_PROVIDED DATA:_
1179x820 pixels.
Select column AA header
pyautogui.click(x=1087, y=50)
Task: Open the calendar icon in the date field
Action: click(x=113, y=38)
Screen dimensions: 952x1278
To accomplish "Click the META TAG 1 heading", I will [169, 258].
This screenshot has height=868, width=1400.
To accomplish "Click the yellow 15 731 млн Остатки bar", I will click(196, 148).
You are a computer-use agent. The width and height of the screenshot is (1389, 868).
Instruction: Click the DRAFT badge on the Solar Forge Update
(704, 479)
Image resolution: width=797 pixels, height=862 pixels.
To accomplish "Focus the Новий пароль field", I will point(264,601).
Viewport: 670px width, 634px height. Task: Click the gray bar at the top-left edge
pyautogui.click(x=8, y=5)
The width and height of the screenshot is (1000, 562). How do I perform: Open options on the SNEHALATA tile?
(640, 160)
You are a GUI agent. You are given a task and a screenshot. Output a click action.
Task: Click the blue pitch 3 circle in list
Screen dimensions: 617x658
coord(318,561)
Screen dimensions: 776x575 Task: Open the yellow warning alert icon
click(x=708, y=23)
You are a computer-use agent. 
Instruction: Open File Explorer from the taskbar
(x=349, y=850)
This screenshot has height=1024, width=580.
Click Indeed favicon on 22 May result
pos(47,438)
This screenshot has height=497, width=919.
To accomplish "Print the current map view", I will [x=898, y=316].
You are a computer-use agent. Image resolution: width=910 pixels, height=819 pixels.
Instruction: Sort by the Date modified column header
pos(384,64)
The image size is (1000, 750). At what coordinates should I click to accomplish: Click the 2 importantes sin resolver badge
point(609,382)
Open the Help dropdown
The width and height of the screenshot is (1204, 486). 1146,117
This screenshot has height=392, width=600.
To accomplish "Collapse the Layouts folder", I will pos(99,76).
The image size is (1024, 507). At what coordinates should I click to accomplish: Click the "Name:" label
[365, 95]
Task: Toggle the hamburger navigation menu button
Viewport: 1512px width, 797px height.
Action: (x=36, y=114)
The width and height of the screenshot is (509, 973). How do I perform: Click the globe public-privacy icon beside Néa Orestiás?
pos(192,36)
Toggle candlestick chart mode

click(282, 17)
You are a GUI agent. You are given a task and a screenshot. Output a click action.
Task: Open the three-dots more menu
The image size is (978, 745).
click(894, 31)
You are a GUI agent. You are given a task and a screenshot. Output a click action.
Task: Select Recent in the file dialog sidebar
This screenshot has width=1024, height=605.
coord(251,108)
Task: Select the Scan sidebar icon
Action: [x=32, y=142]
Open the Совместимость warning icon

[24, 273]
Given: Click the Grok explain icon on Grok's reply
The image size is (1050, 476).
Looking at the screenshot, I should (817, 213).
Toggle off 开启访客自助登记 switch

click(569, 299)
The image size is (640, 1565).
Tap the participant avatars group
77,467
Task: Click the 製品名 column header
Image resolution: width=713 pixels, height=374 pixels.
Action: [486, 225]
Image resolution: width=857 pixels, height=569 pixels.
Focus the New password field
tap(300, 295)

_WORK TO COMPLETE:_ From the entries above, write out only the lines starting at the line that holds "Screen dimensions: 776x575" and ending at the line that holds "This screenshot has height=497, width=919.", keeping both and matching them exactly.

_ANSWER TO THIS EXERCISE:_
Screen dimensions: 776x575 Task: Open the yellow warning alert icon
click(x=708, y=23)
You are a computer-use agent. 
Instruction: Open File Explorer from the taskbar
(x=349, y=850)
This screenshot has height=1024, width=580.
Click Indeed favicon on 22 May result
pos(47,438)
This screenshot has height=497, width=919.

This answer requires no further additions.